定年後、家にいる時間が格段に増えた洋一さん。家事でも手伝うことができればいいのですが、家事力が驚くほど低いことは自覚しています。手伝えばかえって手間がかかる――。以前、恵子さんに怒られたことがあったので、家のこととは一線を引いていました。それは仕事を辞めた今も同じでした。

 

一方、それで家では存在感が薄かった洋一さんが、「ただ家にいる」ことに対して、恵子さんによって大きなストレスになっていたのです。

 

「意味もなく、イライラするんです。1日中、何をするのでもなく、ただパソコンを眺めて何をしているんだか。
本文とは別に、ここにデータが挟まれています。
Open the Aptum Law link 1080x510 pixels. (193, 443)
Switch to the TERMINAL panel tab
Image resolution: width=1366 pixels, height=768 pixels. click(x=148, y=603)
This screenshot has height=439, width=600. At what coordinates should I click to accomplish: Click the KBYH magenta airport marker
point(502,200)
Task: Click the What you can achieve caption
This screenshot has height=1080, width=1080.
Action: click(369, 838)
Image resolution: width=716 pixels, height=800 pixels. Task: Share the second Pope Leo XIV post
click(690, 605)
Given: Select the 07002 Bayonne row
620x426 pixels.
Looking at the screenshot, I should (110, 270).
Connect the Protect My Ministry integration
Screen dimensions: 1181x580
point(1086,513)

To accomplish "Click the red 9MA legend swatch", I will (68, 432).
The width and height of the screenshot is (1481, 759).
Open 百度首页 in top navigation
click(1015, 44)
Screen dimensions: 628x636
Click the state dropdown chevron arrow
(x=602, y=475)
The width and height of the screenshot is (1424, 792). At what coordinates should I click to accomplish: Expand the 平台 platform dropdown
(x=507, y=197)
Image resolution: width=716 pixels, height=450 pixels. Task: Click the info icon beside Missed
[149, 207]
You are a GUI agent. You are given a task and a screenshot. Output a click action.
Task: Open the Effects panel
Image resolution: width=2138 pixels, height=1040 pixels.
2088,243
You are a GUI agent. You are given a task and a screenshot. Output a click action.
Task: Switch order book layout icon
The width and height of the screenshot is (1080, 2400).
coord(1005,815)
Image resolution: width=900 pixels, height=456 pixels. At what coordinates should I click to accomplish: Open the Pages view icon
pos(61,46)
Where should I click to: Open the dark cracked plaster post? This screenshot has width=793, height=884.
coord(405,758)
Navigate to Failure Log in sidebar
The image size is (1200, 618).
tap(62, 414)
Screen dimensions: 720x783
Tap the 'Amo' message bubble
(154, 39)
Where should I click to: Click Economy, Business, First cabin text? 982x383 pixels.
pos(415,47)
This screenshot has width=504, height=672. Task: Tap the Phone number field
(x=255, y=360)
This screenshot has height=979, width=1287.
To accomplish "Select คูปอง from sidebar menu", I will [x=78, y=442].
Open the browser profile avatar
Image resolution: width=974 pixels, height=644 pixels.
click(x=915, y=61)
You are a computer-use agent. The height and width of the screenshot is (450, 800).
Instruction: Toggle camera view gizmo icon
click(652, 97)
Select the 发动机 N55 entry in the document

食事のときもずっと無言だし……美味しいだの、マズいだの、何かいえないのでしょうか」

 

定年前後で夫婦の“ズレ”が生じることはよくあること。なかには物理的に距離を置きたいと考えるケースも珍しくありません。株式会社LIFULL senior/LIFULL 介護『パートナーとの老後生活に向けた意識調査』によると、「パートナーとの老後の暮らし方」として、「パートナー関係を維持しつつ元気なうちから別居したい」と回答したのが5.9%、「パートナー関係を解消したい」が4.6%。夫婦の1割は、「老後は別々の道を歩きたい」と考えています。

 

また各回答の男女割合をみていくと、「パートナー関係を維持しつつ元気なうちから別居したい」は女性が66.7%、「パートナー関係を解消したい」は61.9%。女性のほうが「別々の道」を強く望んでいる傾向にあることがわかります。

 

恵子さんの何気ないひと言に戦慄を覚えた洋一さん。自分ひとりでは生きていけないことは、よくわかっています。

 

「別れを切り出されることだけは避けたい。いるだけでストレスを与えているのなら、妻の目に入らないように、外出しようかと……」

 

できるだけ外出しようと頑張ってみたもの、目的もなく外出するのにも限界があります。「やっぱり『定年後は何をするか』を準備しておけばよかったです」と悔やんだといいます。

 

そんな洋一さんにも変化があったとか。「万一、1人になったときに困らないようにと、料理教室に通いだしました。まずは簡単な料理くらい作れるようになろうかと。最近は下手ながらほんの少しだけ妻を手伝えるようになりました」。妻・恵子さんのストレスも、いくらかはなくなったのではないか、といいます。